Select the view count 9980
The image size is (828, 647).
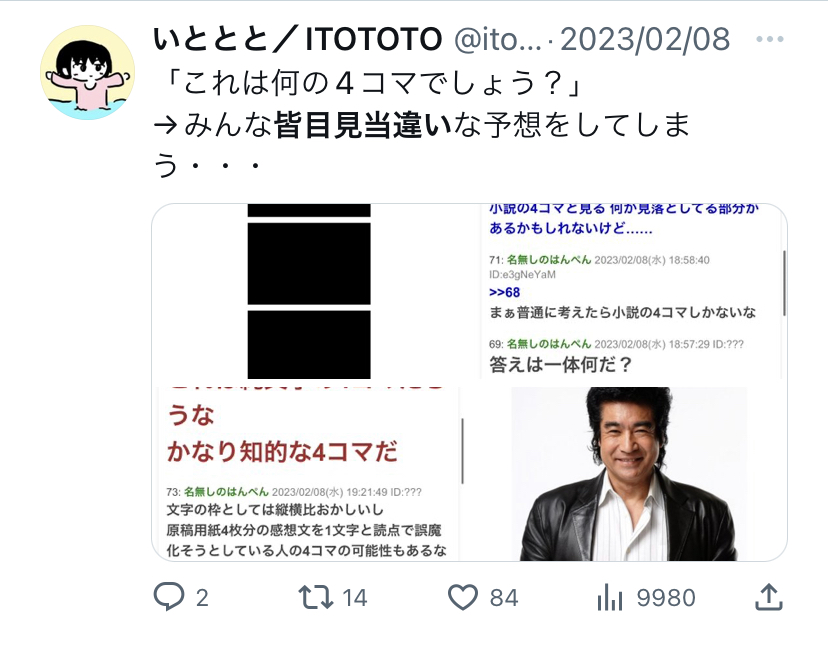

* * *

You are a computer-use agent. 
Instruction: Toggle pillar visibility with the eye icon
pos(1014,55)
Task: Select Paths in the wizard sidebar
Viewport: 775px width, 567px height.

* * *

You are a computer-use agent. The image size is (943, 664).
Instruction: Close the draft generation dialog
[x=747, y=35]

• **What the task asks**
Give the exact lines, and only those, from the line containing "Select the view count 9980" through the line containing "The image size is (828, 647)." in the entries above.

• **Written reply**
Select the view count 9980
The image size is (828, 647).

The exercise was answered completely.